Este año ha tocado el calendario de los bomberos de Salamanca —hombres de gesto valeroso con pose gallarda y un aire áspero en la mirada—: Melchor que tenía el año juguetón; pero ya estoy temiendo los próximos Reyes Magos. Sí, ya lo esto viendo..., a Melchor que se descuelga con una “Boneca faladora” en un arranque de empatía nacionalista, y recuperando sus orígenes chiitas, sijs, kurdos, suníes..., o de cualquier otra tribu de la zona entre las que tanto predicamento goza el etnocentrismo, decide recordarle sus raíces a una gallega en la diáspora, e intenta una normalización lingüística siguiendo el ejemplo del señor Bieito Lobeira, diputado del BNG, que ha presentado una iniciativa parlamentaria en la que anima al Gobierno gallego a impulsar la fabricación de una muñeca repollo que hable gallego, al estilo de la Nines que pide que la peinen, que le den de comer o de beber en catalán hasta acabar con las pilas.

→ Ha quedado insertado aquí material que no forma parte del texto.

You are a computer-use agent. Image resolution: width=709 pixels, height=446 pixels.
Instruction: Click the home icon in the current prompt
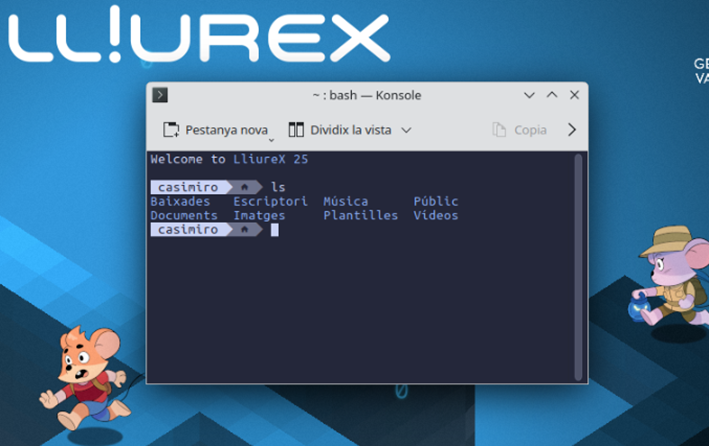click(x=244, y=230)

El señor Lobeira cree que los juguetes y regalos que reciben los pequeños pueden convertirse también en instrumentos para la normalización lingüística, tan necesarios en las urbes gallegas donde “o galego se encontra prácticamente excluido”. Así que nada mejor que unas muñecas interactivas (bonecas faladoras) que hablen gallego puesto que las existentes en el mercado “non falan unha soa palabra en galego” limitándose a reproducir un “esquema lingüistico imposto”. El problema del nacionalismo es que siempre anda un trecho atrás: muñecas parlanchinas cuando el futuro son los videojuegos, y ¿para los nenes? ¿bomberos normalizados?
¡Y yo que soñaba con la Barbie Sirenita!